I hope you're right, but I'm betting on a different horse. I think many people will be blindsided. And I think politics will have a hard time handling the transition to a UBI or whatever solution they come up with fast enough.

[–] damhack@alien.top 1 points 10 months ago

Transformers are not a path to AGI. They’re too dumb and static. Active Inference is where it’s at.

[–] damhack@alien.top 1 points 10 months ago

Depends on if the bubble you are referring to is the current crop of Transformers. Which will keep running for a good while. However, the bubble will be made larger once Karl Friston’s group start releasing and low power Transformer-optimised optical chips start production next year. I can’t see an end to it as most current issues are in the process of being solved, including smaller, faster, less hallucinatory low compute models. We’re only just hitting the multimodal on-ramp and that journey has far to go.

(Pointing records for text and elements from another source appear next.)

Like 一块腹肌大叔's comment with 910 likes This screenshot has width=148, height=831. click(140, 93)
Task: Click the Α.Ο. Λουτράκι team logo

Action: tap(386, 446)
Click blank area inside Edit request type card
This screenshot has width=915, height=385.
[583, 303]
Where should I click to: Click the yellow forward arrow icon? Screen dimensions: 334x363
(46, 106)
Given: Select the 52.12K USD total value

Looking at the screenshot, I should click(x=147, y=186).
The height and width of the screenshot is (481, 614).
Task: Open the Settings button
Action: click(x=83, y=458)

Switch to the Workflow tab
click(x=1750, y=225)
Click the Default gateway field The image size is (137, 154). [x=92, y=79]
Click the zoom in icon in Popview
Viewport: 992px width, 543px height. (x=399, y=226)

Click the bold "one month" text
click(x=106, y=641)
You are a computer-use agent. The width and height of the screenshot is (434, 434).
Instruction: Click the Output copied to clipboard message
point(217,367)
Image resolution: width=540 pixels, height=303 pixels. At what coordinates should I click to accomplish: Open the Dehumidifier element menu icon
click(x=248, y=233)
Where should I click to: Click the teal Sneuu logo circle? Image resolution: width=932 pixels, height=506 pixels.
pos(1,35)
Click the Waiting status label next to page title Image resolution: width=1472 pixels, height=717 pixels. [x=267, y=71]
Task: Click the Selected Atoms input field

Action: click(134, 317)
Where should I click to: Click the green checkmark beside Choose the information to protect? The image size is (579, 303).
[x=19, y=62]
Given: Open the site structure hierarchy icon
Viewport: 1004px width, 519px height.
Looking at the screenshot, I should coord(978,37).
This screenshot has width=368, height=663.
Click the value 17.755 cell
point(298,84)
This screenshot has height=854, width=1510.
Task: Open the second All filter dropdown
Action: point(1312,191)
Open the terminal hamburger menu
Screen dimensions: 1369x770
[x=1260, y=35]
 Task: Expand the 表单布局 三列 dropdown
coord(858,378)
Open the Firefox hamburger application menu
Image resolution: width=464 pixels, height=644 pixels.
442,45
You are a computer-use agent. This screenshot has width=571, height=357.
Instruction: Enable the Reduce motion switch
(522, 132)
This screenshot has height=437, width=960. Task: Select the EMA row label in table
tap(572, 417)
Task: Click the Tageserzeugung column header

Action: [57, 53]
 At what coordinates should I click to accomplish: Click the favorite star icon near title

[–] TenshiS@alien.top 1 points 10 months ago

!RemindMe 6 months

[–] covertBehavior@alien.top 1 points 10 months ago

Not so sure about this timeline, we kept the social media company delusion going from ~2016-2021

[–] MyPetGoat@alien.top 1 points 10 months ago (1 children)

All technology will have a natural language interface within 10 years. We will have embodied reasoning machines at most a decade later. Your perspective is skewed by your business context perhaps

[–] damhack@alien.top 1 points 10 months ago

Divide those timescales by 4 and you are on the mark.